▸ **PROVIDED INFORMATION**:

+ + +

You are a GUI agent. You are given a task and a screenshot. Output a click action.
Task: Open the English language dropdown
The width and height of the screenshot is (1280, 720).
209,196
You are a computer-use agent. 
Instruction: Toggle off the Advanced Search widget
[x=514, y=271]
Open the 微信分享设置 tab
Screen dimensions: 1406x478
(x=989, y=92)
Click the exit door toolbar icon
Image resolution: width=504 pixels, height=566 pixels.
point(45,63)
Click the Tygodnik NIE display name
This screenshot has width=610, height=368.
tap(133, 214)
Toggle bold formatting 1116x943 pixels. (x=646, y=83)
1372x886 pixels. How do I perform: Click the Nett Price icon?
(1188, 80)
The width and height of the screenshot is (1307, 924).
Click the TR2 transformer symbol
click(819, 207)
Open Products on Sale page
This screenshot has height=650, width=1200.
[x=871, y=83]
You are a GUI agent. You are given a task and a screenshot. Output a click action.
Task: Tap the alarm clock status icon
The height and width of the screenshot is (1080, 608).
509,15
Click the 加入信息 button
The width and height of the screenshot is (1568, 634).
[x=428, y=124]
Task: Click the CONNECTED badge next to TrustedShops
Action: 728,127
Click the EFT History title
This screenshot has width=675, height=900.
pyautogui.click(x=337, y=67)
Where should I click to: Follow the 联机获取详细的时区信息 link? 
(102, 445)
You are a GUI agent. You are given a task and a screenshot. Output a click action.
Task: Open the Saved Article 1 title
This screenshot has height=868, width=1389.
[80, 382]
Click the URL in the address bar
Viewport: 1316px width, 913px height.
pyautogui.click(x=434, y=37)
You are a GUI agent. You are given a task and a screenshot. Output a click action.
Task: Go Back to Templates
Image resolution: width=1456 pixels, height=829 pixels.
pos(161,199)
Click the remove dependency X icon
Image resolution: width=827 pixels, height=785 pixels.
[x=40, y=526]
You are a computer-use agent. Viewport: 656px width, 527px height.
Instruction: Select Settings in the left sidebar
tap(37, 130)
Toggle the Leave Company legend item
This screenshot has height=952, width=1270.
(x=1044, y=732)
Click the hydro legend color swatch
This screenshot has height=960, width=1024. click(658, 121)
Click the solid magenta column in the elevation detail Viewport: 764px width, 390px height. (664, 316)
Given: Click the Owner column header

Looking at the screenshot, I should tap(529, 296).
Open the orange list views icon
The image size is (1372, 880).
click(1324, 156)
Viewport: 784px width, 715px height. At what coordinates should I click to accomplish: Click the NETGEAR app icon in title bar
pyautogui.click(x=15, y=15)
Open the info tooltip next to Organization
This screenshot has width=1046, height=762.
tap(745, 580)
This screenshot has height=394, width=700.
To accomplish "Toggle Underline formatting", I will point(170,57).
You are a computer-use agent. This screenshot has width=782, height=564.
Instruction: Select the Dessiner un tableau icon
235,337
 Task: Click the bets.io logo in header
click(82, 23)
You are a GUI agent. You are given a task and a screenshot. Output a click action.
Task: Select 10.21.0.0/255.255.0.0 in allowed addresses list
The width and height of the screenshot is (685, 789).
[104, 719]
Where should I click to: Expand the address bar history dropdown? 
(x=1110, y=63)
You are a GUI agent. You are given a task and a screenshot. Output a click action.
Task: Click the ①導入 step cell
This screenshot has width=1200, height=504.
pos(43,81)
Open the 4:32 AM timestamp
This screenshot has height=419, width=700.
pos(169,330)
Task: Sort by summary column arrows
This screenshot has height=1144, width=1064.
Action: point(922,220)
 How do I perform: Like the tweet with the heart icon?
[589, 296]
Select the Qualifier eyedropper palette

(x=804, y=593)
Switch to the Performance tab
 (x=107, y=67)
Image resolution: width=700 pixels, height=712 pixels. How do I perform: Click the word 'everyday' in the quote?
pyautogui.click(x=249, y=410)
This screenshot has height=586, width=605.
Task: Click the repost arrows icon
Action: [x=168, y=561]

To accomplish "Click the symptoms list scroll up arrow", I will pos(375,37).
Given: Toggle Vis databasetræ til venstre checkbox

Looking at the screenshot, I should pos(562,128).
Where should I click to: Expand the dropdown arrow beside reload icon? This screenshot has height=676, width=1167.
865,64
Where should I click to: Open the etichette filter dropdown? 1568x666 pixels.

+ + +

▸ **INSTRUCTIONS TO FOLLOW**:
Set out the material from the line that contains "The width and height of the screenshot is (1307, 924)." through the line that contains "pyautogui.click(x=337, y=67)" as a Markdown table with the columns Row and Line. Number each line in order and omit any blank lines.

▸ **WRITTEN SOLUTION**:
| Row | Line |
|---|---|
| 1 | The width and height of the screenshot is (1307, 924). |
| 2 | Click the TR2 transformer symbol |
| 3 | click(819, 207) |
| 4 | Open Products on Sale page |
| 5 | This screenshot has height=650, width=1200. |
| 6 | [x=871, y=83] |
| 7 | You are a GUI agent. You are given a task and a screenshot. Output a click action. |
| 8 | Task: Tap the alarm clock status icon |
| 9 | The height and width of the screenshot is (1080, 608). |
| 10 | 509,15 |
| 11 | Click the 加入信息 button |
| 12 | The width and height of the screenshot is (1568, 634). |
| 13 | [x=428, y=124] |
| 14 | Task: Click the CONNECTED badge next to TrustedShops |
| 15 | Action: 728,127 |
| 16 | Click the EFT History title |
| 17 | This screenshot has width=675, height=900. |
| 18 | pyautogui.click(x=337, y=67) |